Más Armstrong que nunca
Una confesión de dopaje televisiva que apareció calculada y ensayada deja fríos y frustrados a aficionados y autoridades, que esperaban más revelaciones sobre sus razones y motivos
Carlos Arribas
Madrid, El País
Será por la mirada, esos ojos de acero helado que taladran, la misma mirada que responde fijamente a Oprah Winfrey, líquida, mientras, yo, pecador, se confiesa, es la mirada que aterroriza a sus hijos cuando papá no está contento, la que hiela la sangre en las venas de los periodistas que le preguntan preguntas indebidas, la que hace tartamudear confusos a sus gregarios pillados in fraganti hablando con ciclistas de equipos rivales durante una etapa tonta del Tour, la que dirigió al auditorio desde el podio de su último Tour victorioso, cuando su segunda retirada, en 2005, y con tono admonitorio, casi papal, anunciaba su lástima por los que no creían en él, en su historia milagrosa, increíble, ni en el ciclismo, el deporte entonces más oscuro.
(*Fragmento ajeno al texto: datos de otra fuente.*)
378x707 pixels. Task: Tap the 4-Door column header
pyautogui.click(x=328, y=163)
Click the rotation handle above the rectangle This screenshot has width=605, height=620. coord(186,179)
La mirada de niño al que su padre pegaba, del que sufría por su madre, que no puede desde entonces borrarse de su cara. “Toda mi vida he sido un matón de patio de colegio”, le dijo a Winfrey, más Lance Armstrong que nunca, el Armstrong desafiante de toda la vida también en su momento más bajo, en el de la humillación pública. “Ha sido mi forma de enfrentarme a los problemas, por eso las mentiras. Una gran mentira que he repetido muchas veces. La verdad no es lo que conté”.
La Mirada.
La mirada de quien no entiende nada. De quien no entiende que si el mundo entero contenía el aliento esperando sus palabras no era por oírle decir lo que ya se sabía —lo que dijo en monosilábicos, mecánicos, yes en respuesta a la cascada inicial, ráfaga de metralleta de la entrevistadora: ¿Se ha dopado? ¿EPO? ¿Transfusiones? ¿Hormona de crecimiento? ¿Anabolizantes?; el no rotundo a ¿pudo haber ganado siete Tours sin doping?—, sino esperando la revelación de lo que hay debajo de su mirada: sus motivaciones para doparse, sus motivaciones para confesarse, las razones de unos movimientos que para los escépticos —un conjunto que no ha dejado de crecer en los últimos años hasta convertirse en inevitablemente mayoritario— son fruto del mismo cálculo que ha guiado desapasionado su carrera.
Por eso la frustración. Porque, parafraseando el título de uno de sus libros biográficos —It's not about the Bike, No va de ciclismo—, a los millones de personas que perdieron el sueño o la hora de la cena por atender su entrevista, no era el ciclismo lo que les desvelaba, ni siquiera del dopaje, que para muchos es casi sinónimo, sino Lance Armstrong en persona, la vida y el misterio de uno de los grandes mitos que el deporte ha erigido en el cambio de siglo.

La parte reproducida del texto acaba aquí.